Task instructions.
Rewrite the items below, replacing every "Describe" with "Name" and leaving everything else untouched.

[A block of data]
※ ※ ※

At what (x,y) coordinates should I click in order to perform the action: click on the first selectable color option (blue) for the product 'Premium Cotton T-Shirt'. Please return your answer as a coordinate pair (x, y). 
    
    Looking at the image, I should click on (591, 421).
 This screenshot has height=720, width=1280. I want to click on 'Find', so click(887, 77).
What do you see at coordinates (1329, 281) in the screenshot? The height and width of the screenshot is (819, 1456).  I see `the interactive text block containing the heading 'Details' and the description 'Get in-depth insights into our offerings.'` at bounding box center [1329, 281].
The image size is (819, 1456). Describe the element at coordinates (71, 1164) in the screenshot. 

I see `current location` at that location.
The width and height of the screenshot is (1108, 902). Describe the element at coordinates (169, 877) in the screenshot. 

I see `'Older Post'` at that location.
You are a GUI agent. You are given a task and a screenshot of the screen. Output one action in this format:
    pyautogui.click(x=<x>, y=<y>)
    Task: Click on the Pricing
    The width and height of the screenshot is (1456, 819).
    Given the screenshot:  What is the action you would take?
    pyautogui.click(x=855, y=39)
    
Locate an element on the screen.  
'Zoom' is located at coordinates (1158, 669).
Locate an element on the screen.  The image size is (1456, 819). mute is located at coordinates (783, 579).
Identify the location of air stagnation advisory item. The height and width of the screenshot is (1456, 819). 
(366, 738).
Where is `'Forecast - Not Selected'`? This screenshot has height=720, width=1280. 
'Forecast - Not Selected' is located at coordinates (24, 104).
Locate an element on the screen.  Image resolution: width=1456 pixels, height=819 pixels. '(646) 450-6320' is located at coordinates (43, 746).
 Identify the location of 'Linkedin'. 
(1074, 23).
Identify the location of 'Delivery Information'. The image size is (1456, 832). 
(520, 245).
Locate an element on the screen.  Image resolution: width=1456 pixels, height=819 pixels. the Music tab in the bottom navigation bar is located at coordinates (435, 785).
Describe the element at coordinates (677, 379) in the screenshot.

※ ※ ※

Result.
At what (x,y) coordinates should I click in order to perform the action: click on the first selectable color option (blue) for the product 'Premium Cotton T-Shirt'. Please return your answer as a coordinate pair (x, y). 
    
    Looking at the image, I should click on (591, 421).
 This screenshot has height=720, width=1280. I want to click on 'Find', so click(887, 77).
What do you see at coordinates (1329, 281) in the screenshot? The height and width of the screenshot is (819, 1456).  I see `the interactive text block containing the heading 'Details' and the description 'Get in-depth insights into our offerings.'` at bounding box center [1329, 281].
The image size is (819, 1456). Name the element at coordinates (71, 1164) in the screenshot. 

I see `current location` at that location.
The width and height of the screenshot is (1108, 902). Name the element at coordinates (169, 877) in the screenshot. 

I see `'Older Post'` at that location.
You are a GUI agent. You are given a task and a screenshot of the screen. Output one action in this format:
    pyautogui.click(x=<x>, y=<y>)
    Task: Click on the Pricing
    The width and height of the screenshot is (1456, 819).
    Given the screenshot:  What is the action you would take?
    pyautogui.click(x=855, y=39)
    
Locate an element on the screen.  
'Zoom' is located at coordinates (1158, 669).
Locate an element on the screen.  The image size is (1456, 819). mute is located at coordinates (783, 579).
Identify the location of air stagnation advisory item. The height and width of the screenshot is (1456, 819). 
(366, 738).
Where is `'Forecast - Not Selected'`? This screenshot has height=720, width=1280. 
'Forecast - Not Selected' is located at coordinates (24, 104).
Locate an element on the screen.  Image resolution: width=1456 pixels, height=819 pixels. '(646) 450-6320' is located at coordinates (43, 746).
 Identify the location of 'Linkedin'. 
(1074, 23).
Identify the location of 'Delivery Information'. The image size is (1456, 832). 
(520, 245).
Locate an element on the screen.  Image resolution: width=1456 pixels, height=819 pixels. the Music tab in the bottom navigation bar is located at coordinates (435, 785).
Name the element at coordinates (677, 379) in the screenshot.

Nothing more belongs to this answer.